Gulliver's Space Travels - Miyazaki Emerges

This is a spectacular find! This is the climactic scene to Toei Doga's 1965 feature animation, Gulliver's Space Travels. But it's also more than that. It's history.

Every dedicated Ghibli Freak knows the story behind Gulliver's Space Travels. It's the story of a young 23-year-old college graduate, who first emerges as a serious creative talent. He was first hired by the studio in 1963, and was employed as a lowly in-between animator for the film Wan Wan Chushingura, a reenactment of the Japanese tale of "The 40 Ronin," with dogs.

Gulliver's Travels would be his second film, again serving as an in-betweener. For animators, this is the entry-level job, the bottom rung on the ladder. But Toei was a special place, full of democratic ferver, its union strong and powerful. The young animator would join the union and eventually become its president. He was something of a hotheaded youth, who aspired to draw comics until the lure of animation took hold. He was full of ideas and he wasn't afraid to share them.
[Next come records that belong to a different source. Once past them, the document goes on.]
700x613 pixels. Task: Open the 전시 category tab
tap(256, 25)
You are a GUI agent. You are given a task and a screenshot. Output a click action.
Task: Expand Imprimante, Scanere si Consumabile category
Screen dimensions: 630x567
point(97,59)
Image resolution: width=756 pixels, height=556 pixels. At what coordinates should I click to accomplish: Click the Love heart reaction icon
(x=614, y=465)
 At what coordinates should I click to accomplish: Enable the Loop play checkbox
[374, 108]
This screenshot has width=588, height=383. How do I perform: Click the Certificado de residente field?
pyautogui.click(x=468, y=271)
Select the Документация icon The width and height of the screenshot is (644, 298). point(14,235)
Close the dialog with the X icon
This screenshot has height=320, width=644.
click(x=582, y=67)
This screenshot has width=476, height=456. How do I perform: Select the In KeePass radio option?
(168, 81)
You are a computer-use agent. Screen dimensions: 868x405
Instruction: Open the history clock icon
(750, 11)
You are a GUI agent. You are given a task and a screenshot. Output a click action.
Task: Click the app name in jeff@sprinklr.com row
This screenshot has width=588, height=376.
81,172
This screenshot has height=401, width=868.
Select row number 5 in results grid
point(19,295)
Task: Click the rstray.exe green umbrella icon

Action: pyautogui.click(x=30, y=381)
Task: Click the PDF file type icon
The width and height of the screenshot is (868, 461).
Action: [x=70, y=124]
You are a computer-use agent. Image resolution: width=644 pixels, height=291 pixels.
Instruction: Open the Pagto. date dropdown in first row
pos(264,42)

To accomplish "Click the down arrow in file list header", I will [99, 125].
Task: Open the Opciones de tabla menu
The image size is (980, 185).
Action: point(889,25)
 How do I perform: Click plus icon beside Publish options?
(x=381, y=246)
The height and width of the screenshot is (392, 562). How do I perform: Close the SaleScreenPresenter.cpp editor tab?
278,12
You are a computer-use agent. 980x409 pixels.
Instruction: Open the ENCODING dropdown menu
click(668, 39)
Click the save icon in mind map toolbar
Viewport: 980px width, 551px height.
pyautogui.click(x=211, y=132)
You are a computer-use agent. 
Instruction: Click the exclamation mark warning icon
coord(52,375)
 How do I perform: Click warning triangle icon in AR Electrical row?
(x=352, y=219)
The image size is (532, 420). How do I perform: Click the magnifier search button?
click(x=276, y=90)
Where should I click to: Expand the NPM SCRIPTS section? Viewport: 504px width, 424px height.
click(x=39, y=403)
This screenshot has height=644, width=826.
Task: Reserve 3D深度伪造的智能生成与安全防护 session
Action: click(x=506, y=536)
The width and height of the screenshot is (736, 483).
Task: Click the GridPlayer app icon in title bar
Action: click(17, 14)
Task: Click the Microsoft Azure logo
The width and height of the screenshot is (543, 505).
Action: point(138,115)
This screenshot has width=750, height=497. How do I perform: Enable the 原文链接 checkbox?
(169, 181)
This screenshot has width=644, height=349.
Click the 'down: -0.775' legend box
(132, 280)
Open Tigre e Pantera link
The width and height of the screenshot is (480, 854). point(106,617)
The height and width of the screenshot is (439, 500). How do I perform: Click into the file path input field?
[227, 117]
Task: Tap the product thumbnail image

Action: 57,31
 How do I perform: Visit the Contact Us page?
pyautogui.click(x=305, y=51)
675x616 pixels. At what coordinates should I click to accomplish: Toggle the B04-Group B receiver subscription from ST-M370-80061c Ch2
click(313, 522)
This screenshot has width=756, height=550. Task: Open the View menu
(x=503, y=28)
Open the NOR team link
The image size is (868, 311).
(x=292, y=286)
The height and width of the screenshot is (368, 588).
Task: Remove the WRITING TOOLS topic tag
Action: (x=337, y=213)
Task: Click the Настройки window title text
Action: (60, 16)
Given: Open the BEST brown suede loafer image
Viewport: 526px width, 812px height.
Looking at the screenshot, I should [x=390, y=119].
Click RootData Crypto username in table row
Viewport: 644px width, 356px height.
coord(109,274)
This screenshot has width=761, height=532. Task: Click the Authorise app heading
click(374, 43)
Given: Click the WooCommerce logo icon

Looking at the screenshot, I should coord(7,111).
The story of Gulliver's Space Travels involve an aging Gulliver leading a team of young explorers to a distant world, where its robot population was enslaved. They would unite against the oppressed robots and defeat the invaders.

But the young animator was not impressed with the ending. So he got it in his head to change it, and he walked straight up to the movie's director and explained his idea. In this new version, the inhabitants of this world were not robots, but revealed to be people trapped inside the metal shells. At the end, the robot princess would break from her shell and the human princess would be rescued.

The director is greatly impressed. He agrees. The ending is changed, and the movie finishes with a surprise ending that completely changes the nature of the entire movie. Instead of defeating a robot army, the heroes were rescuing a people and saving their humanity.

That is the story of the young Hayao Miyazaki, and that is the scene we are watching here. This story has become the stuff of legend, and it's thrilling to finally be able to see it. It really is a great ending; I only wish there were more than a handful of clips on YouTube.

One last thing I noticed when I was watching. Pay close attention to the dog at 1:05. He pokes his finger against the robot shell. 20 years later, this exact shot would be riffed in My Neighbor Totoro - the shot of Mei poking Totoro's tail.


Stephen Ingram said...

Found this fascinating. I had seen this movie as a child years ago and could not remember its name. Spent a lot of time searching before I finally found it on video and enjoyed it fondly. I was surprised when I originally found out about the tie in with Hayao Miyazaki as I was such a fan of his work. Thanks for posting the information.